# Question for Time Warner Cable Customers



## TimL (Apr 24, 2002)

Background:I am very new to Digital/HDTV. Just upgraded to E*'s ViP622 HD-DVR..As part of the upgrade, I bought a JVC 30" I'Art Pro High Definition TV (AV-30W777)..Had been playing around with various indoor antennas with mixed success..The 622's OTA input doesnt work well for me, but I am far away from the towers of all local stations except Canton/Akron.

The Dish installer put the 622 in our bedroom, where there was an extra coax cable from Time Warner just hanging from the wall..Just for kicks I thought I would put it on the JVC antenna input. I had gotten anywhere from 10 to 28 signals on the indoor antennas I'd tried. With the TWC Line I got 12 signals from the "Air" setting in the tuner menus. But when I switched to "Cable" setting I got over 400 signals! What I actually saw was varied versions of Cleveland Digital locals 3, 5, 8, 19 and 43..WIVM-LP 52 in Canton, Sportstime Ohio, some cable channels and even WYFX 17/62 Fox in Youngstown which as far as I know TWC Akron/Canton does'nt even carry officially. 
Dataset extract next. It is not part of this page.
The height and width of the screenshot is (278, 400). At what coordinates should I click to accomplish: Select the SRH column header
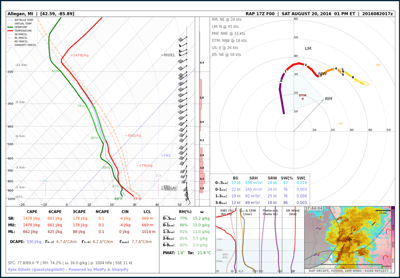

When tuning through the channels I didnt get many clear pictures until I got to channel 74..The end of TWC basic service. I do get Roadrunner and Digital Phone so I know some analog channels can be received if a cable is plugged in to a regular set..the digitals begin on channel 80-1..some more on 94-1 through 7...Others on I think 108-1 and beyond. The last channel was 123-5. There were also some TWC ad channels as well..I realize there is "Cable Card" technology out there now..Wondering if that has anthing to do with this. This probably seems quite naive to ask but I was just overwhelmed by the number of stations there and wondering if this is normal with a Digital/HDTV set..especially when I dont subscribe to cable or have a "Cable Box".


----------



## Steve Mehs (Mar 21, 2002)

Yes it's normal. You’re receiving unencrypted content from Time Warner and your TVs built in QAM tuner is decoding them. Most cable systems pass, HD locals, digital local subchannels (if carried), Music Choice and InDemand Previews in the clear, along with other stuff depending on the system. You don’t have to be a digital cable or even cable TV subscriber a all, as you know by now, as long as you have at least one service you should be able to get the unencrypted content. 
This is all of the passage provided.